Consultants for Go Forward Pine Bluff say three community listening sessions held last week offered valuable insight as they prepare a master plan for the development of downtown Pine Bluff.

About 200 citizens attended the sessions at the Pine Bluff Convention Center, where they gave answers to questions such as, “What would a vibrant, livable Pine Bluff look like?” and “What role should downtown play in revitalizing Pine Bluff?”

The second question was key, because the revitalization of downtown is a primary focus of the Go Forward Pine Bluff plan. Architectural consultants with the University of Arkansas’ Community Design Center spent several days walking the city, speaking with citizens and city officials to begin the process of preparing a master plan to revitalize the area.

Stephen Luoni, director of the CDC, called the listening sessions “heartening.”

“What it shows me is that people really understand their city and the dynamics that have shaped the city to this point,” Luoni said. “What it was, what it is, and where it could go… I think we’re on the same page. What we have to figure out now as a project team is what are the strategic interventions that could spark a revitalization. What will catalyze reinvestment, where should those investments go in what is a pretty large land area?”

Luoni and his team plan to produce the master plan in 10 to 12 months. Over the next few weeks, he said they would be figuring out the status of downtown properties to find out which ones have been condemned or abandoned, and which ones hold potential for redevelopment. That process will help them identify several properties to serve as “social attractors,” or points of interest, to develop the area around. Examples of social attractors could be historically significant buildings on Main Street, the new aquatic center or the new library, neither of which are yet under construction.

Once the properties are identified, the consultants plan to design connections between them, such as bike trails or attractive street improvements called “streetscapes,” to form a cohesive district that would attract private investment.

> _Questions on the material_:
• 1. According to the article on downtown Pine Bluff, how long do Luoni and his team expect it will take to produce the master plan?
• 2. Transcribe the article on downtown Pine Bluff from "The second question" up to and including "revitalize the area.".
The material that follows comes from a separate source and is not connected to the article on downtown Pine Bluff.

> _Input data_:
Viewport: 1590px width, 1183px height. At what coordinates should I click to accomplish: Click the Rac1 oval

* * *

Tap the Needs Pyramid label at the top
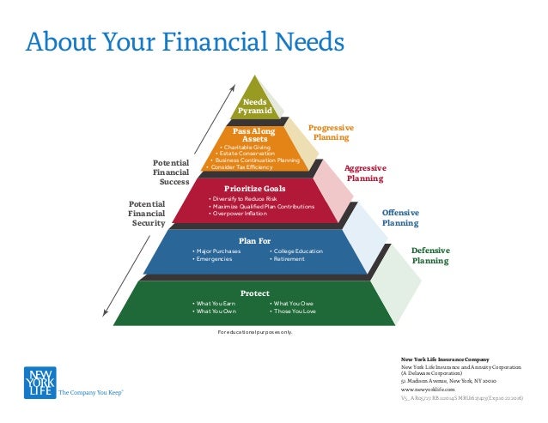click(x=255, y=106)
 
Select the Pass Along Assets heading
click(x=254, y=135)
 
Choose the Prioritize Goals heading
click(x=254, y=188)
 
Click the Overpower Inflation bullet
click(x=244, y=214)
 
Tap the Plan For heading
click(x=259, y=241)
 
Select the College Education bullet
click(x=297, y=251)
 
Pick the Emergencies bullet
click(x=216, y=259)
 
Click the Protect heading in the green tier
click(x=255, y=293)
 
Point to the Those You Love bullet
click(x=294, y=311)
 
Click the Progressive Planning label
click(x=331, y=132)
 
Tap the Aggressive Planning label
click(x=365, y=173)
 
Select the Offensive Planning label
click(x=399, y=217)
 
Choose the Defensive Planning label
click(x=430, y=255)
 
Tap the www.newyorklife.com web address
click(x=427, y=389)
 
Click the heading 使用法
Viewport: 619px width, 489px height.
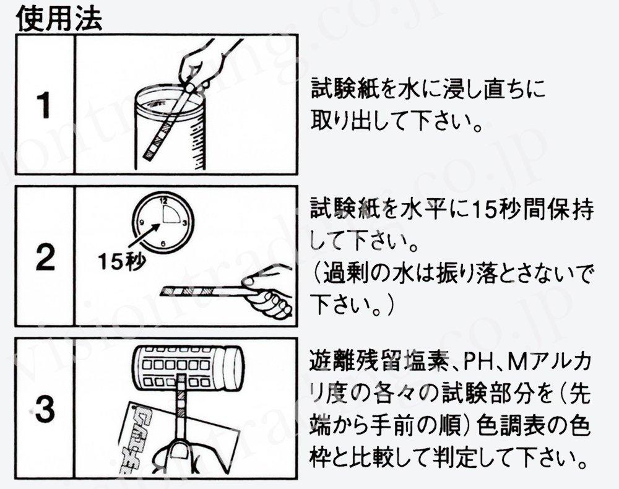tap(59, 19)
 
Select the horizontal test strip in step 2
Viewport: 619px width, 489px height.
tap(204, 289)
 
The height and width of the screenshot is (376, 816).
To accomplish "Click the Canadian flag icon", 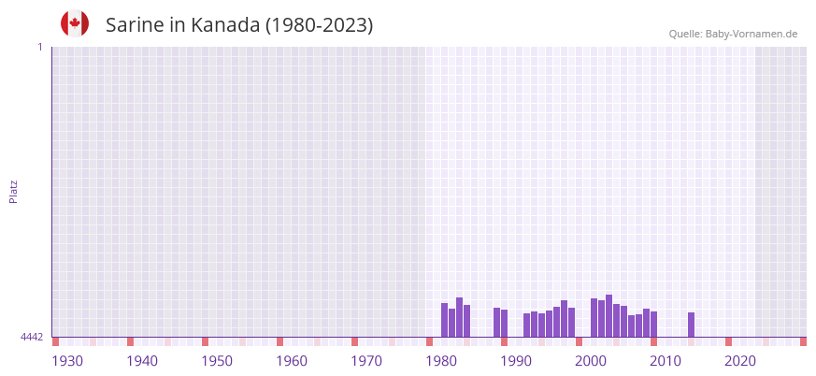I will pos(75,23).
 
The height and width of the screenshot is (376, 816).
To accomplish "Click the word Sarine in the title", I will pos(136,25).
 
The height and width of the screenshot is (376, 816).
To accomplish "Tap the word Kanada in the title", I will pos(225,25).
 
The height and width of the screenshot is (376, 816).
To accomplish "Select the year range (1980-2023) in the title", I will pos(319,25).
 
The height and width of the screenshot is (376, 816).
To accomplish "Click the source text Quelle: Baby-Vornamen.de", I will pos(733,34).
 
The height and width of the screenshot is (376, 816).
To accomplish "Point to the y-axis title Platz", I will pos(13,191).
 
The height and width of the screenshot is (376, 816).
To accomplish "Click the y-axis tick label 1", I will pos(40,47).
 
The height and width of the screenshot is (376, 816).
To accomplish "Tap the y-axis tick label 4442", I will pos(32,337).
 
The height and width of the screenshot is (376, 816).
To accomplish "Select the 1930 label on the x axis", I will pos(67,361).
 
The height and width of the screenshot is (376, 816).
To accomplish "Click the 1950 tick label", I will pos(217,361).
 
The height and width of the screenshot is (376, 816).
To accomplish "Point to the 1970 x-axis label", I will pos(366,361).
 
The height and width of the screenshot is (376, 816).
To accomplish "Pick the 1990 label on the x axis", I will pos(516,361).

> _Answers_:
• 1. Ten to 12 months.

• 2.
The second question was key, because the revitalization of downtown is a primary focus of the Go Forward Pine Bluff plan. Architectural consultants with the University of Arkansas’ Community Design Center spent several days walking the city, speaking with citizens and city officials to begin the process of preparing a master plan to revitalize the area.